### AIM OF THE EXERCISE
Could you copy every one of the lines below, character for character, with nothing changed?

### Items stored from a collection

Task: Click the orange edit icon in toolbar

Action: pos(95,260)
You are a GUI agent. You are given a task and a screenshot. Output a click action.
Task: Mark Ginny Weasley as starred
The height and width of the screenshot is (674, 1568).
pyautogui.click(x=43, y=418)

### EXERCISE OUTPUT
Task: Click the orange edit icon in toolbar

Action: pos(95,260)
You are a GUI agent. You are given a task and a screenshot. Output a click action.
Task: Mark Ginny Weasley as starred
The height and width of the screenshot is (674, 1568).
pyautogui.click(x=43, y=418)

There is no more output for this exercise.